Observation data Epoch J2000.0 Equinox J2000.0 (ICRS)
- Constellation: Ara
- Right ascension: 17^{h} 59^{m} 10.7311^{s}
- Declination: −49° 26′ 00.453″
- Apparent magnitude (V): 9.92 to 11.24

Characteristics
- Spectral type: A3 II
- B−V color index: 0.9
- Variable type: RRab

Astrometry
- Radial velocity (R_{v}): 185 ± 655.35 km/s
- Proper motion (μ): RA: −26.24 mas/yr Dec.: −8.44 mas/yr
- Parallax (π): 1.1191±0.0431 mas
- Distance: 2,900 ± 100 ly (890 ± 30 pc)
- Absolute magnitude (M_{V}): +0.78 – +0.93

Details
- Mass: 0.51 – 0.62 M_{☉}
- Radius: 3.01 R_{☉}
- Luminosity: 27 L_{☉}
- Surface gravity (log g): +2.9 cgs
- Temperature: 6,563 K
- Metallicity [Fe/H]: −0.90 dex
- Other designations: S Ara, CD−49°11833, CPD−49°10361, HIP 88064

Database references
- SIMBAD: data

= S Arae =

Variable star in the constellation Ara

S Arae (S Ara) is an RR Lyrae-type pulsating variable star in the constellation of Ara. It has an apparent visual magnitude which varies between 9.92 and 11.24 during its 10.85-hour pulsation period, and it exhibits the Blazhko effect.

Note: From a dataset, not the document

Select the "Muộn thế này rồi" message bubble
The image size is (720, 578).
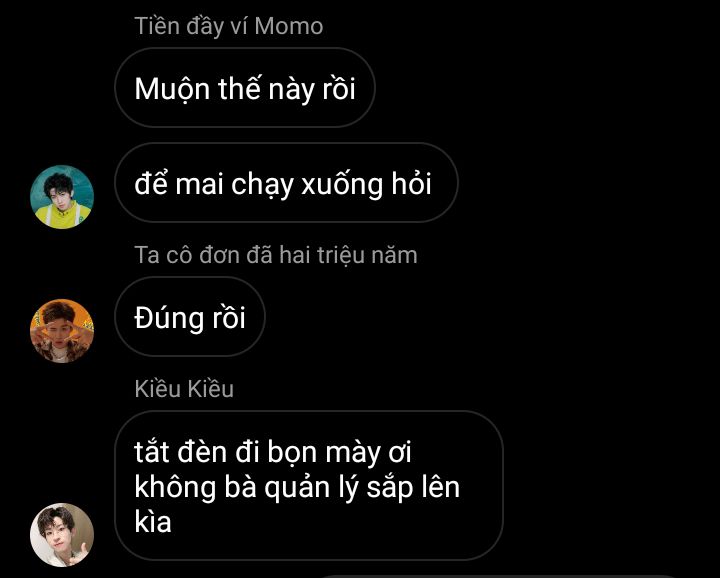tap(244, 88)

In 1896 David Gill and Jacobus Kapteyn announced that the variability of the as yet unnamed star was "all but proved" by the Cape Carte du Ciel photographic plates. In 1900, Robert T. A. Innes confirmed that the star, by then named CPD-49 10361, is a variable. It was listed with its modern variable star designation, S Arae, in Annie Jump Cannon's 1907 Second Catalogue of Variable Stars.

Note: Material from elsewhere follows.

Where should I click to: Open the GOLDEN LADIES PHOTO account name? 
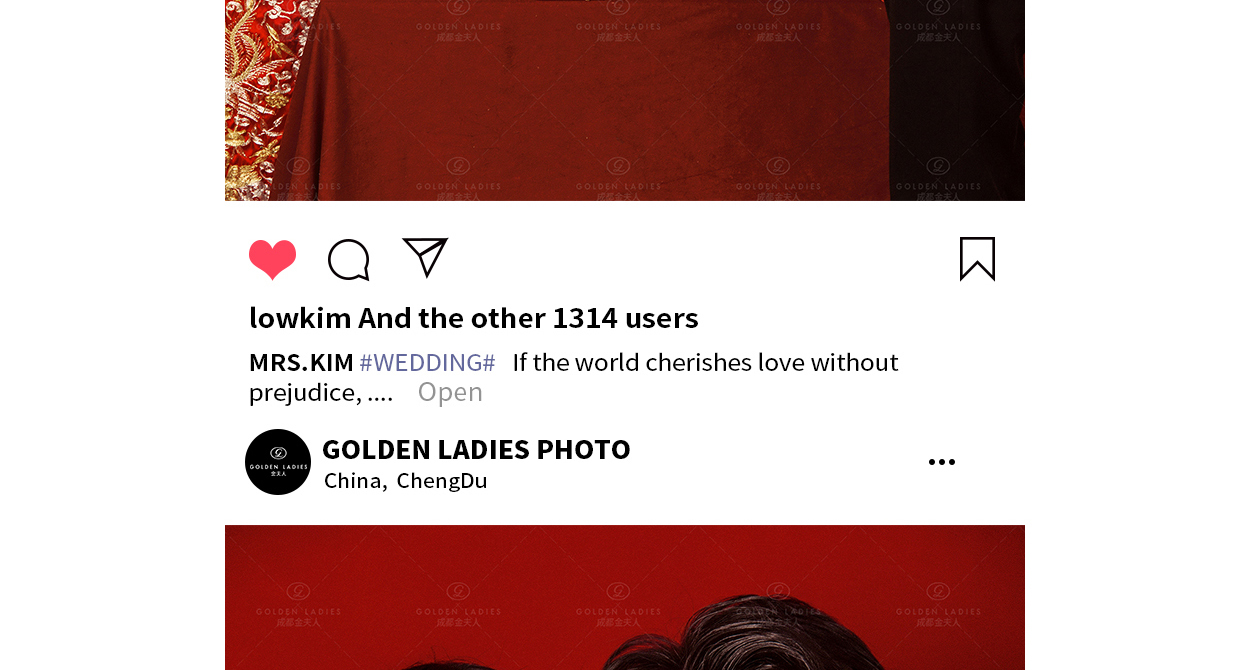pos(476,449)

It was originally thought that S Arae was a binary whose brightness changes were caused by eclipses. In 1918, Harlow Shapley included it within the Cepheid variable star class. By 1939 it had been classified as an RR Lyrae variable.

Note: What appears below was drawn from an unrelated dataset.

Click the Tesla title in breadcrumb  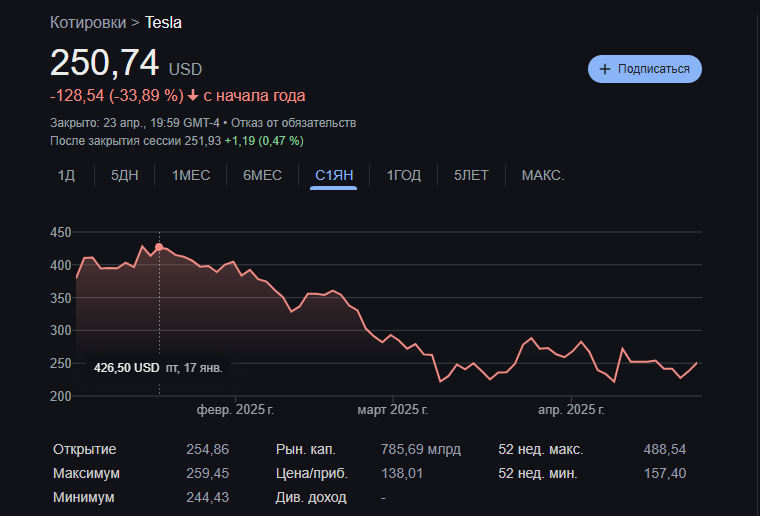tap(163, 22)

S Arae's large negative declination makes it a circumpolar star in Antarctica. Such a star can be monitored continuously for much of the southern hemisphere's winter, allowing a long period of observation without gaps due to daylight. It was the first star to be monitored that way at Dome C. RRab type stars, like S Arae, are fundamental mode pulsating stars that have asymmetric light curves which rise to maximum brightness rapidly then fade more slowly. The Blazhko effect modulation period for this star is 47.264 days (about 105 times longer than the main pulsation period), and three other periodicities have been detected in the light curve.